TORONTO, Dec. 17, 2018 (GLOBE NEWSWIRE) -- Barrick Gold Corporation (NYSE:ABX)(TSX:ABX) (“Barrick”) today announced that the Royal Court of Jersey has sanctioned the scheme of arrangement by which the recommended share-for-share merger of Barrick and Randgold is being implemented.
All conditions of the scheme have now been satisfied or waived, and the merger is expected to close on January 1, 2019, following the delivery of a copy of the court order to the Jersey Registrar.
Mark Bristow, incoming President and CEO of Barrick, said the court’s approval was the last major landmark on the journey towards the creation of a new breed of gold company.
“Barrick will be the world’s biggest gold miner, but our focus will be on making it the industry’s most valued company. By finding, developing, and operating the best assets, with the best people, we’ll deliver sustainable returns to our owners and partners,” he said.
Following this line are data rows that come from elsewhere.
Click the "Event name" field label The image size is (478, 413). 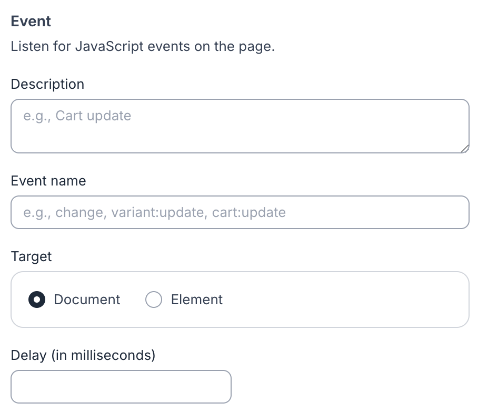48,181
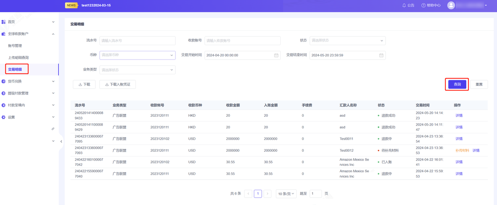Image resolution: width=497 pixels, height=205 pixels.
Task: Expand the 货币兑换 sidebar menu
Action: 29,81
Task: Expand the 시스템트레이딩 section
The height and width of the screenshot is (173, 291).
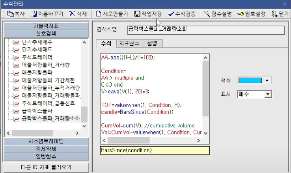Action: point(46,141)

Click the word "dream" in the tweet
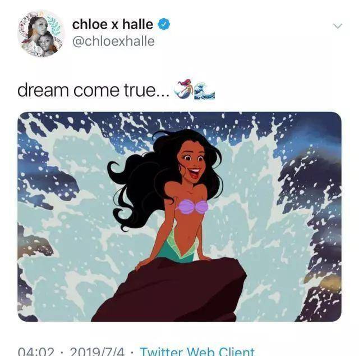(43, 90)
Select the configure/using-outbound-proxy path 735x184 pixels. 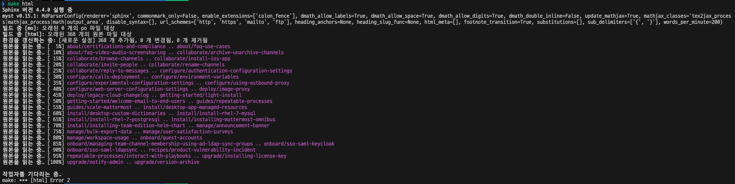(x=247, y=83)
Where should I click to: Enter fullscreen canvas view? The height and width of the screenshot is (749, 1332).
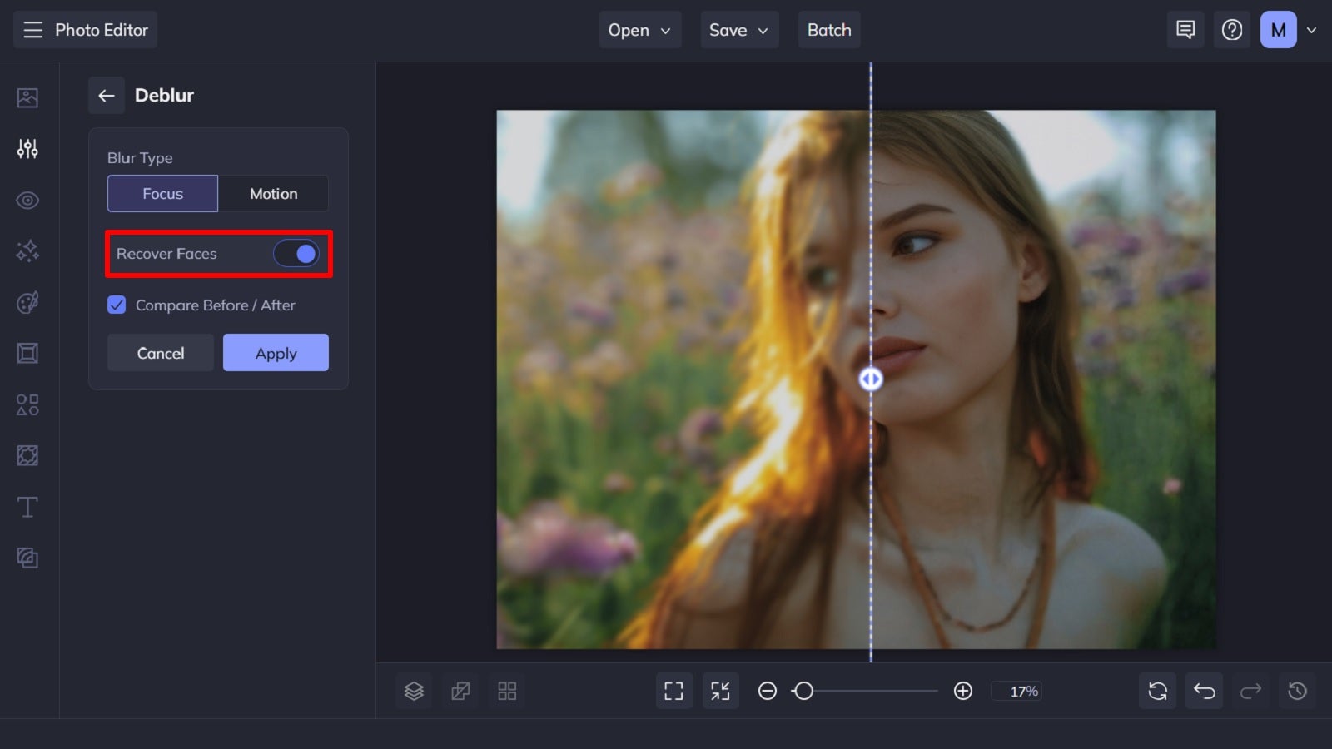(673, 691)
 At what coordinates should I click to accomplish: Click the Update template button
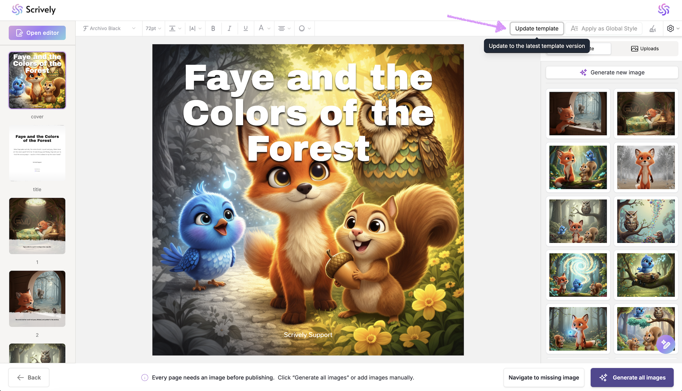point(537,29)
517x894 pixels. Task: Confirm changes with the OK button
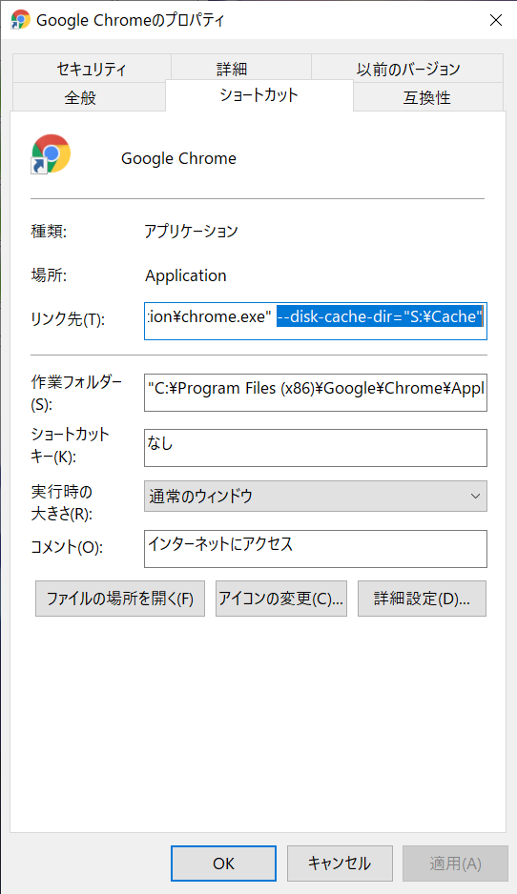pos(224,864)

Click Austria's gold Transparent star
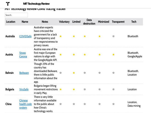(114, 54)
Barrick intends to change its ticker symbol on the New York Stock Exchange from “ABX” to “GOLD” beginning on the merged company’s first day of trading on January 2, 2019. GOLD is currently the ticker symbol for Randgold American Depositary Shares traded on the NASDAQ exchange. Barrick will continue to trade on the Toronto Stock Exchange under the ticker symbol “ABX” following the completion of the merger.
Senior Vice President,
Telephone: +1 416 307-7474
CAUTIONARY STATEMENT ON FORWARD-LOOKING INFORMATION
Certain information in this press release constitutes “forward-looking information” within the meaning of applicable Canadian securities legislation relating to, among other things, the delivery of the court order to the Jersey registrar of companies, making Barrick the industry’s most valued company, the finding, developing and operating of the best assets with the best people, the delivery of sustainable returns to Barrick’s owners and partners and the intention for Barrick shares to trade on the NYSE under the ticker symbol “GOLD”. Often, but not always, forward-looking information can be identified by the use of words such as “will”, “expect”, “target”, “intends” or similar expressions. These statements are based on the reasonable assumptions, estimates, analyses, and opinions of management made in light of management’s experience and perception of trends, current conditions, and expected developments, as well as other factors that management considers to be relevant and reasonable at the date that such statements are made. Forward-looking information involves known and unknown risks, uncertainties, assumptions, and other factors that may cause the actual results, performance, or achievements of Barrick to be materially different from those anticipated, estimated, or intended, including: the risk that litigation relating to the merger may be commenced which may prevent, delay or give rise to significant costs or liabilities on the part of Barrick or Randgold; the risk that the anticipated benefits and value creation from the merger will not be realized, or may not be realized in the expected timeframes; the risk that Randgold may not be integrated successfully following the merger; risks relating to certain of the jurisdictions in which Barrick or Randgold operates, in respect of which there have been recent changes and/or proposed changes in mining laws and/or tax laws and where governments may seek a greater share of mineral wealth; and the risks and assumptions described under the headings “Forward-Looking Information” and “Risk Factors” in Barrick’s circular dated October 4, 2018, relating to the merger and Barrick’s continuous disclosure materials filed from time to time under its issuer profile on SEDAR at www.sedar.com and on EDGAR at www.sec.gov. Readers are cautioned not to place undue reliance on forward-looking information.
Barrick disclaims any obligation or intention to update any forward-looking information, whether as a result of new information, future events, or results or otherwise unless so required by applicable securities laws.